**DOCUMENT EXTRACT:**
+ + + + + + +
Saturday 12 May 2007

Warsaw starts chatting to BP.

Saturday afternoon: 30 hours of sussing out the locals... (Approx 16 hours till conference kick off). As the conference hotel starts filling up with the busy humm of doctors, drug workers, drug user activists, researchers, psychiatrists etc I made for a quick and quiet exit - there'd be plenty of time for talk later, but right now we had a Cannabis Rally to attend to...Taxi! Warsaw Centrum!

But just before I dispense todays bloggspot, let me try and set the scene a little with some 'Observations on Poland', as captured through hazy London eyes...

Warsaw at nite...
We walked around for many hours last nite, and personally, I sensed a city that was young -though perhaps a little unsure - despite its vast age. It clearly valued very highly its education system (Polish university education is well known for its quality and it is certainly appreciated in this city). It was tied extremely tightly to its Polish cultural roots - music and Polish heritage seem completely intwined, inseperable - Frederick Chopin is no ghost here, he is clearly 'The Man Most Admired'. After the city's almost total flattening at the hands of the Germans in the war, Warsaw has attempted to rebuild itself, brick by painstaking brick, in the exact copy of its citys predesessor. It is succeeding admirably. In places such as 'The Old Town' a walk through the square and you can almost hear the comings and goings of centuries of nobility, as Chopin himself plays out through the shuttered windows overlooking this amazingly rebuilt section of Warsaw.
+ + + + + + +
**SET EXERCISE:** Extend the blog post about Warsaw beyond its last sentence, keeping to the writer's voice. You won't need the material that comes next.

**MATERIAL:**
+ + + + + + +
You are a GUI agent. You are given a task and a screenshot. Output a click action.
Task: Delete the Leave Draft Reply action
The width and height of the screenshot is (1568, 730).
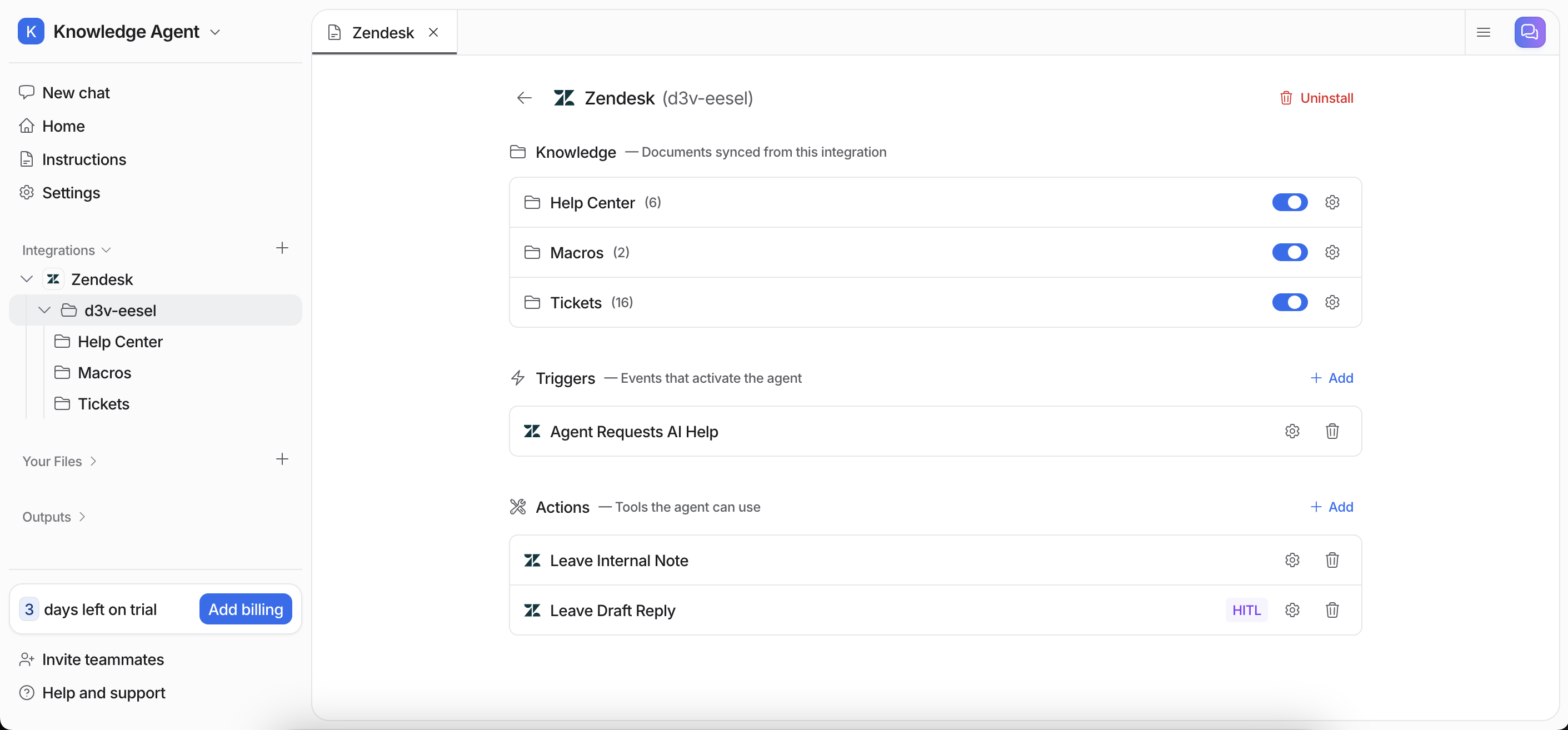click(x=1332, y=610)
+ + + + + + +
**EXERCISE OUTPUT:**
After speaking with some students, it was clear they also valued their education above most things (alongside music) and it was refreshing to see students being able to spread out and really OWN their city and their space. A student festival was in motion (celebrations before the exams come round) and Warsaws young people just overtook a whole section of the city, hotly discussing, drinking and dancing the night away. Their was a little smell of dope in the air, not much but more on that to come (see the Cannabis Rally next). They talked of drug use when questioned as something very hidden, there certainly was no streets or areas where drug users scored or hung out. It was kept quiet, drug users were stereotyped as in most places, and most of the population were totally ignorant to the term harm reduction. A chat with the cannabis rallz people the following day would tell us for every 20 users getting help with their addiction, 1000 were waiting right behind them. However, faces regularly looked blank when asked about the drug problem in Polish prisons, or how many people were in prison for drugs. With the government owning the vast majority of Polish TV, facts would get hard to come by here.


What was strange though, it seemed it was not the years of being besieged or conquored that had left a scar on Warsaw so much as the deep, deep wound (I would call it a trauma to the psyche of the nation) instilled in the city by the final, entire flattening of the city by Germany in the 2nd world war. It was actually palpable. A city so traumatised by the smashing up of everything it held dear and the detailed, meticulous care and attention that continues to go into rebuilding it piece by piece. A nationa desperation to restore its history but also this tragic understanding that when history such as this is lost - can it ever really be replaced? It is gone and gone forever...

With a plan to have Warsaw erased from the map of Europe altogether, 84% of its buildings were destroyed, and 650,000 people were killed in Warsaw alone and the Polish people were physically, and perhaps for a time spiritually, crushed. Warsaw could appear to be sufferring from post traumatic stress, perhaps helped by a strong belief in itself and its culture yet held back by a fear of the unknown, of a rebellion, of the tackling of modern issues in a 21st century way. The conservative catholism that currently has a neat stranglehold on the country just serves to maintain the trend of a city held so tightly by the constricts of its government, it will never collapse in a cloud again.

Next, an update on Polish sex and their awareness (or not) of HIV. We visit a gay bar and talk smoking and growing dope with the Free Hemp rally organisers....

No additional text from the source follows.